Copy only the lines from the one containing "Task: Expand the All user dropdown" through the final line of the records below, exactly as written, with no pictures.

[Stored data entries]
┏━━

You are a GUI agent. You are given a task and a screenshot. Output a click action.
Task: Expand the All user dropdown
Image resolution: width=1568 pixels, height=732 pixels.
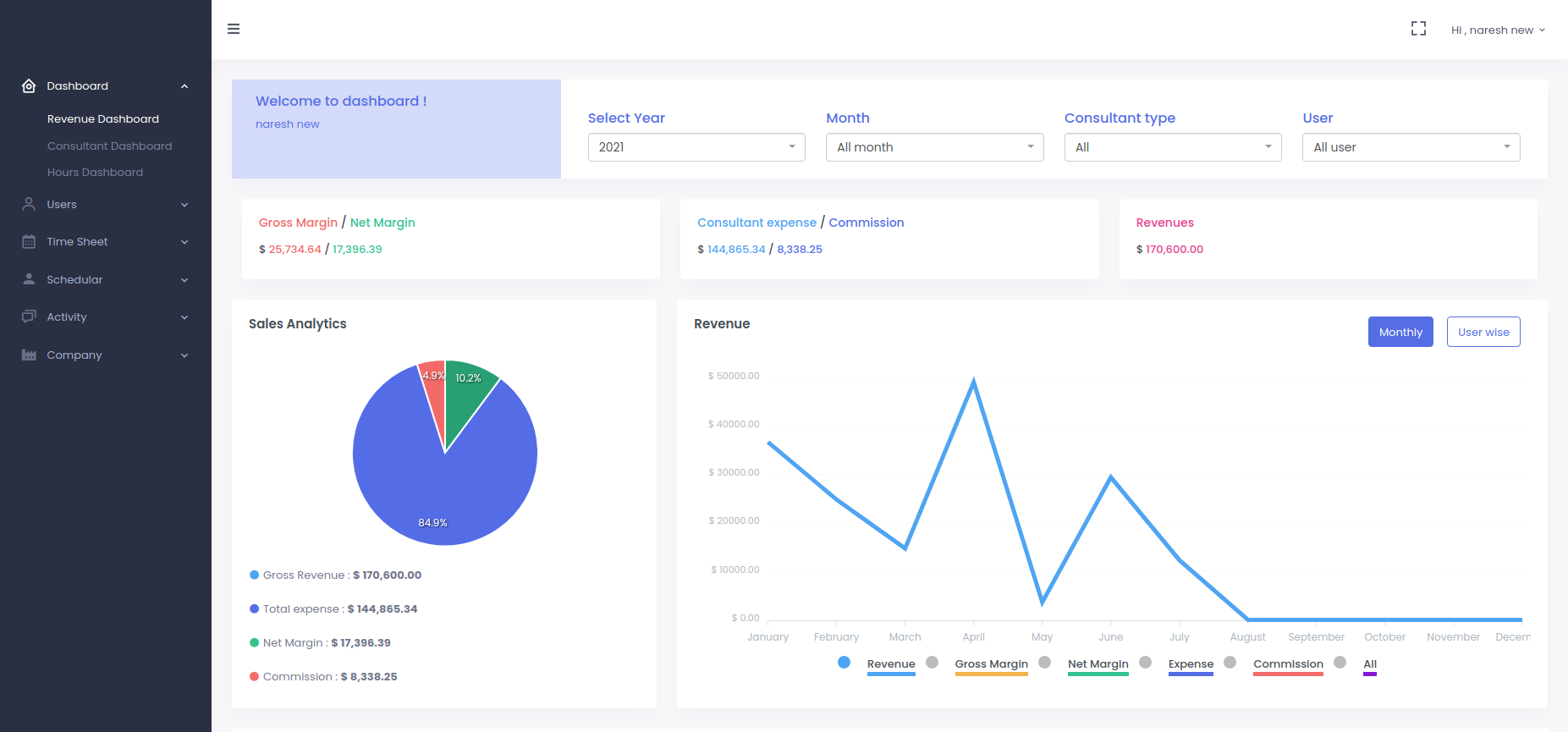tap(1411, 147)
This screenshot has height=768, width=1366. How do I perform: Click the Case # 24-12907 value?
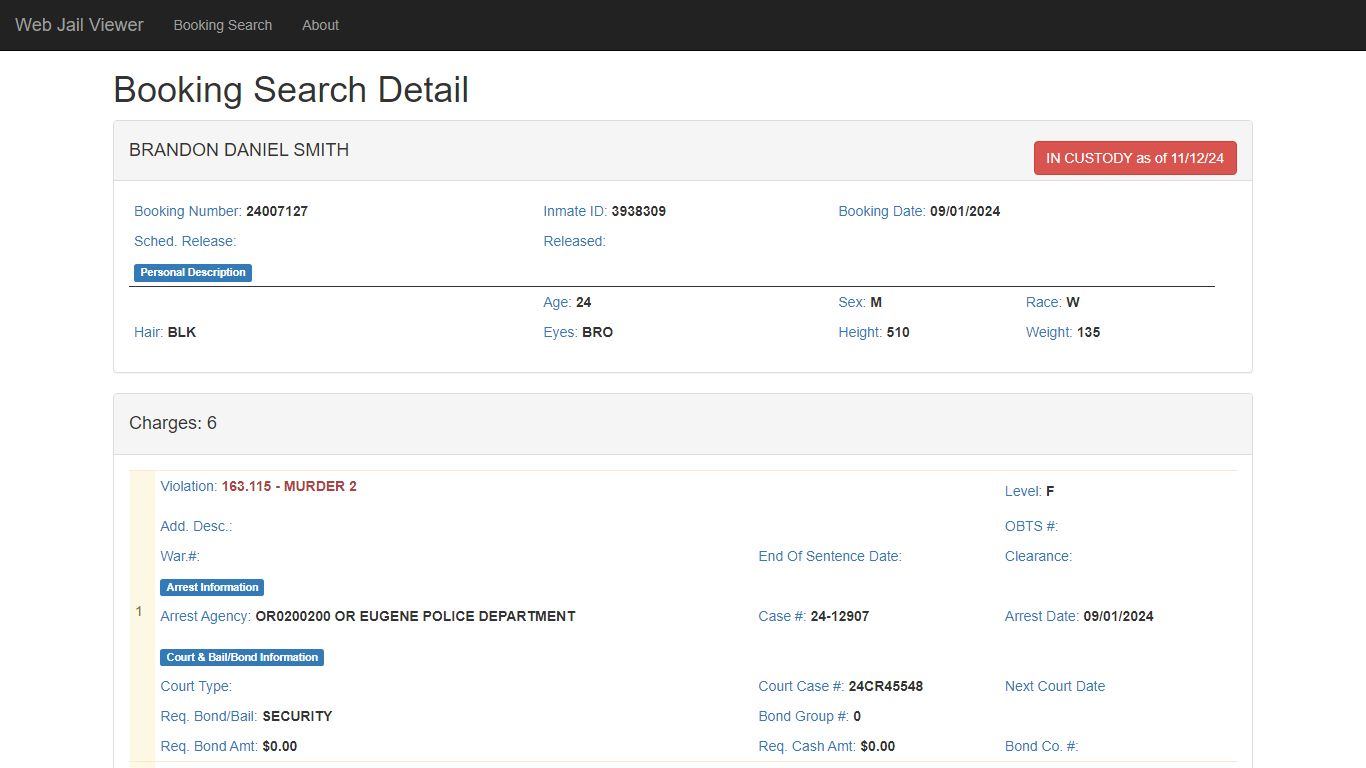(840, 616)
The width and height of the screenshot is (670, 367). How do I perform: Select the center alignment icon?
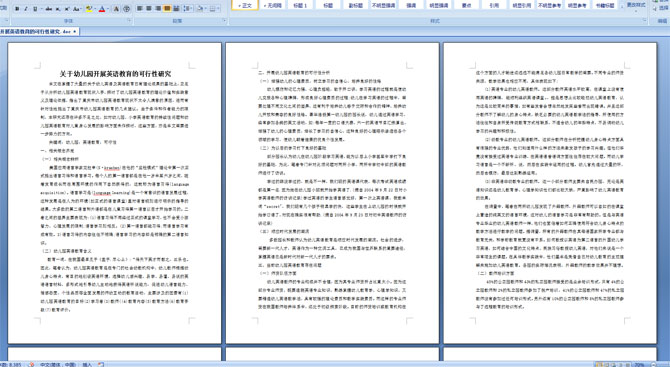tap(149, 9)
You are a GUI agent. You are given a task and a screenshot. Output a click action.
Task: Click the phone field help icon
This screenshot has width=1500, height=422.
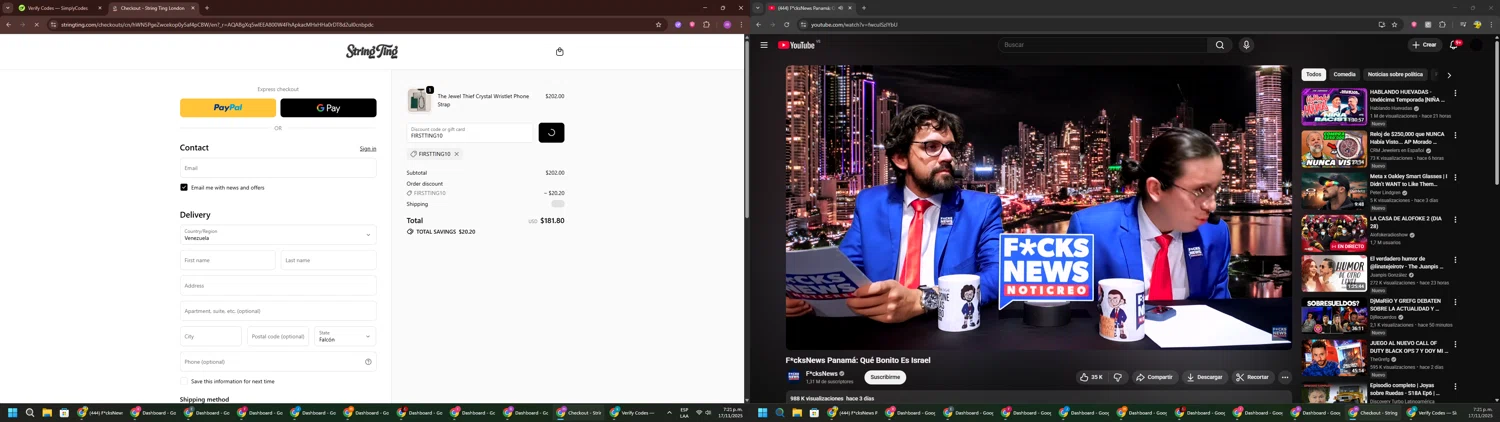[368, 362]
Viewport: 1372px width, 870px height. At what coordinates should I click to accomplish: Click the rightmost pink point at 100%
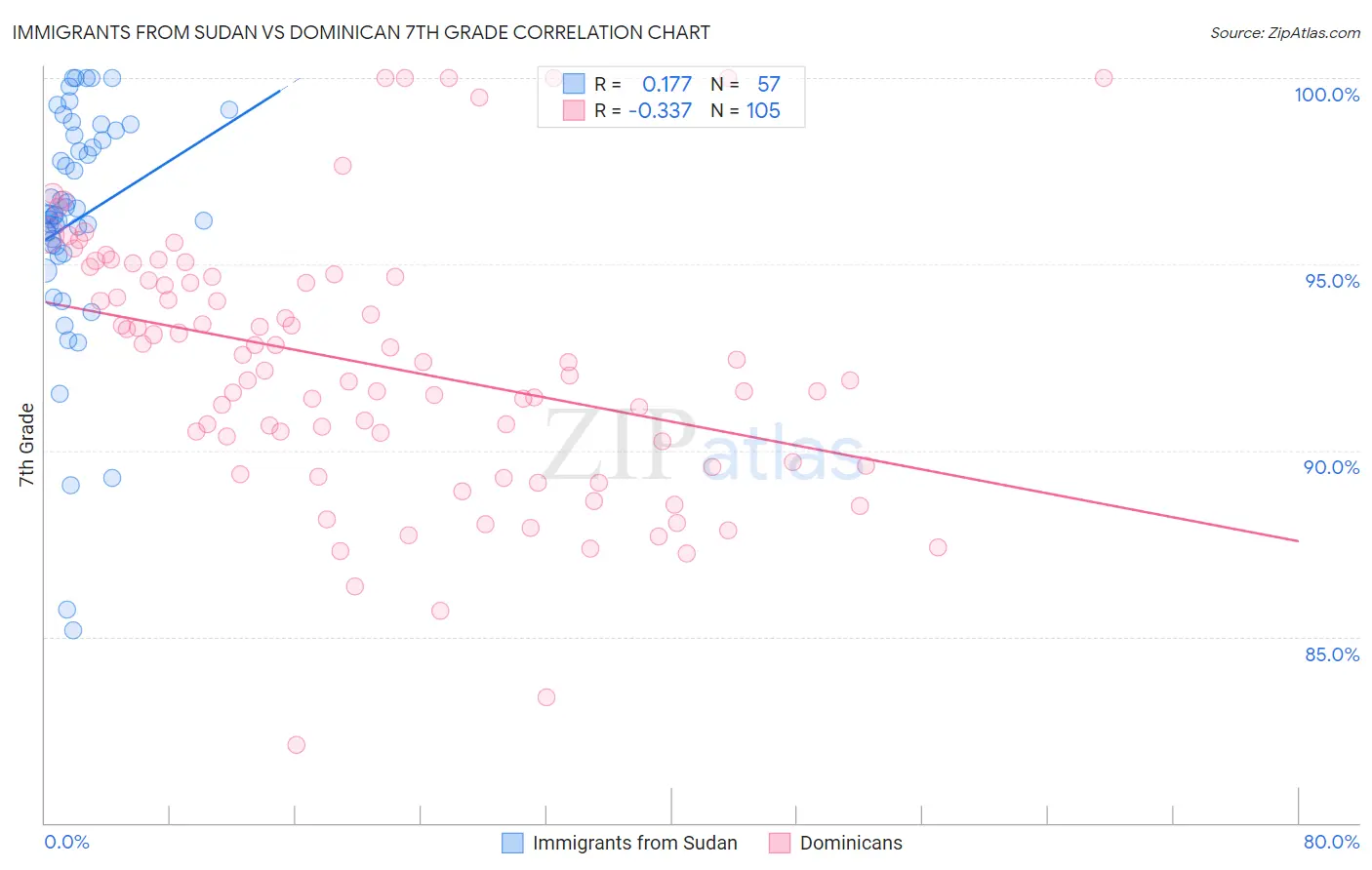(x=1104, y=78)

┗━━

Result:
Task: Expand the All user dropdown
Image resolution: width=1568 pixels, height=732 pixels.
tap(1411, 147)
This screenshot has height=768, width=1366. How do I perform: Click the Case # 24-12907 value?
(840, 616)
The width and height of the screenshot is (670, 367). How do I perform: Select the center alignment icon?
tap(149, 9)
You are a GUI agent. You are given a task and a screenshot. Output a click action.
Task: Click the phone field help icon
This screenshot has width=1500, height=422.
[368, 362]
Viewport: 1372px width, 870px height. At what coordinates should I click to accomplish: Click the rightmost pink point at 100%
(x=1104, y=78)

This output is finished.